Oltre a questa messe di notizie sparse e presenti al vivo, nella loro quotidianità, in questi documenti, un’altra ne descrive la necessaria fucina, le immense cucine ducali, più di una, con cantine e dispense e cortiletti per «in ogni tempo star a pelare volaterie, e scorticare animali quadrupedi», quali prescritte dagli architetti, «allegre e ariose», affacciate sui giardini.
Ad avvalorare ulteriormente questi documenti sta anche un altro aspetto: quello linguistico. Redatti non da letterati ma da uomini del mestiere o da ciambellani e diplomatici, e su temi spiccioli e problemi pratici, la prosa e il lessico aderiscono spesso al discorso quotidiano e alla descrizione di oggetti umili e prodotti materiali. A ciò è rivolta l’attenzione soprattutto nei saggi della seconda parte del volume, esaminando anche opere a stampa.

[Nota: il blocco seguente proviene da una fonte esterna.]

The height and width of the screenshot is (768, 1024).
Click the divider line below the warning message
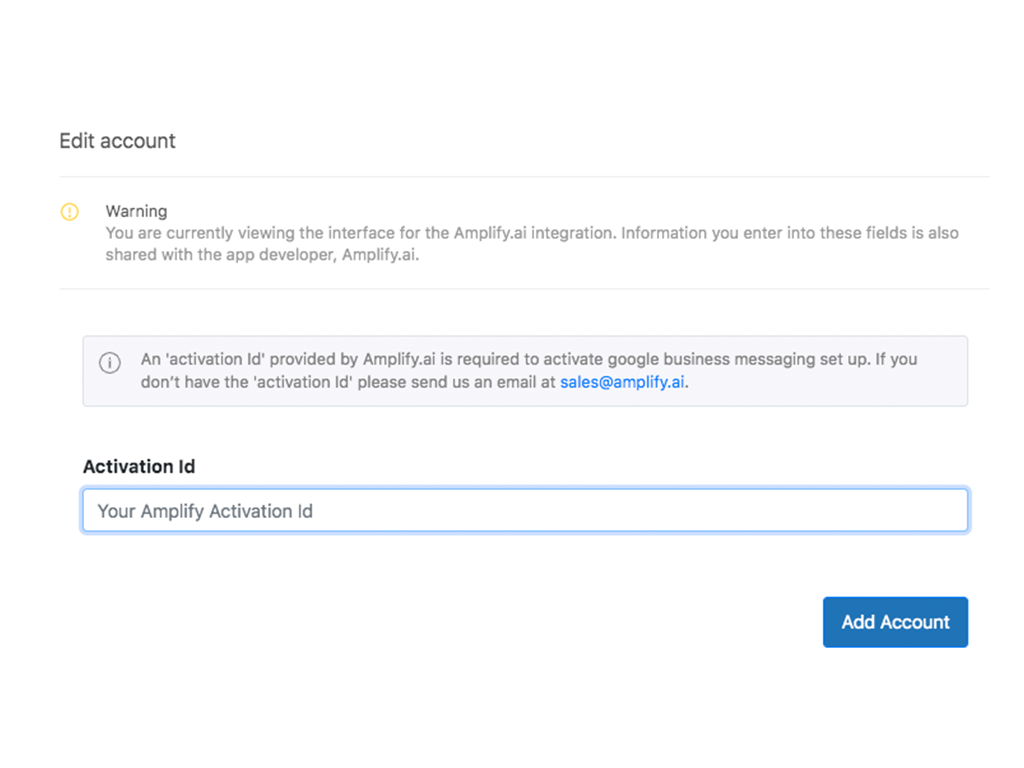(x=524, y=289)
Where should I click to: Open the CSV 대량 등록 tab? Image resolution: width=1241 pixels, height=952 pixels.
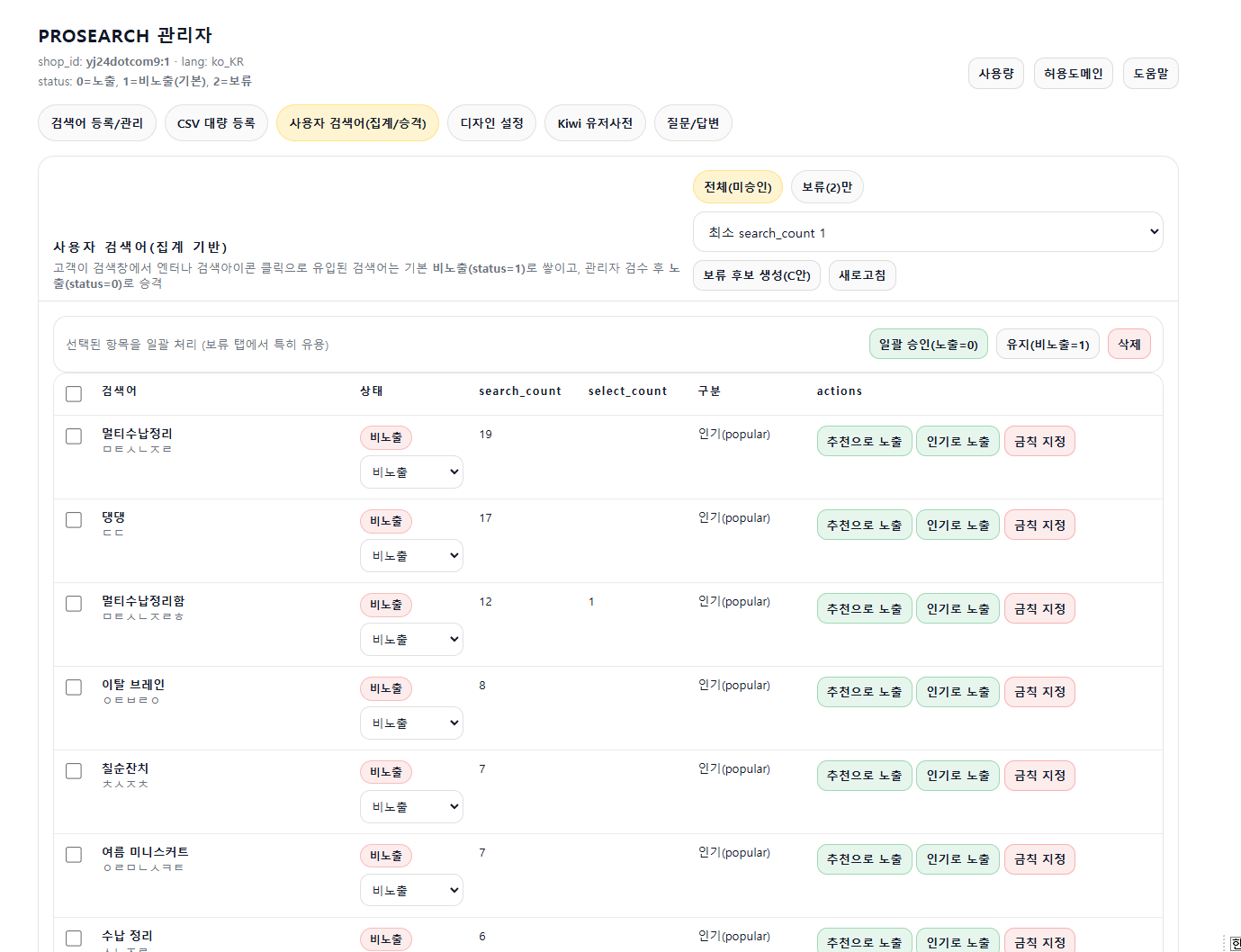pyautogui.click(x=216, y=122)
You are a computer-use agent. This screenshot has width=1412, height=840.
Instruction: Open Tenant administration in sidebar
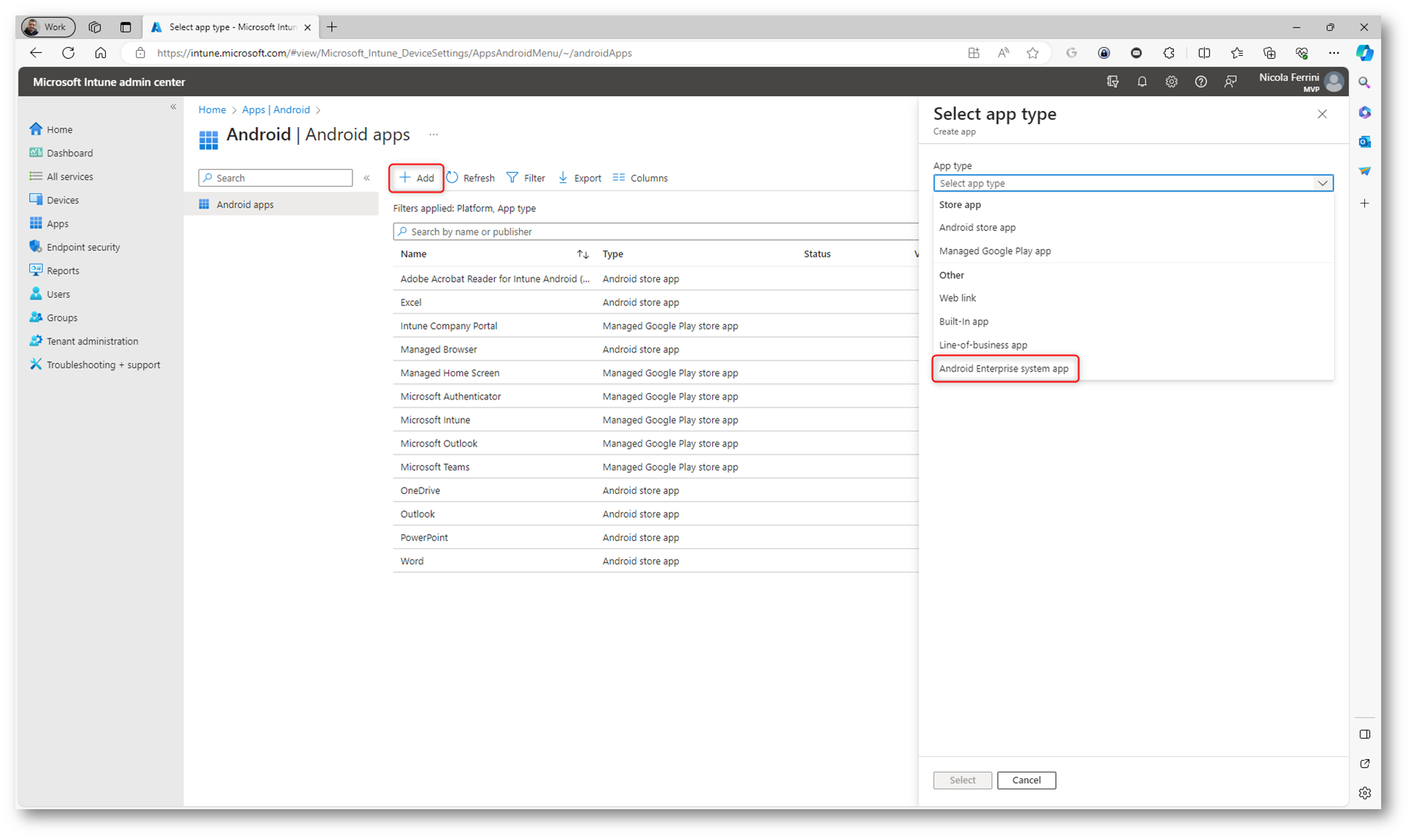click(x=92, y=341)
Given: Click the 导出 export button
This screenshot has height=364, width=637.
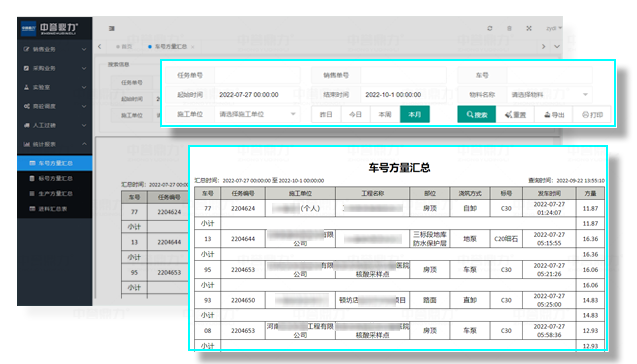Looking at the screenshot, I should [554, 115].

Un’ottava del Morgante di Luigi Pulci, citata da Alvise Andreose e Annalisa Spinello nel testo di apertura del volume, può ben anche sintetizzarne l’arco. In quel poema, dove tutto è ameno ed enorme, a partire dal protagonista il gigantesco scudiero di Orlando, un pranzo è descritto come affollato di vivande «di molte ragioni [speci]: | pavoni e starne e lepretti e fagiani, | cervi e conigli e di grassi capponi, | e vino ed acqua per bere e per mani. | Morgante sbadigliava a gran bocconi, | e furno al [furono dal] bere resi infermi, al [dal] mangiar sani;| e poi che sono stati a lor diletto, | si riposorno intro in un ricco letto».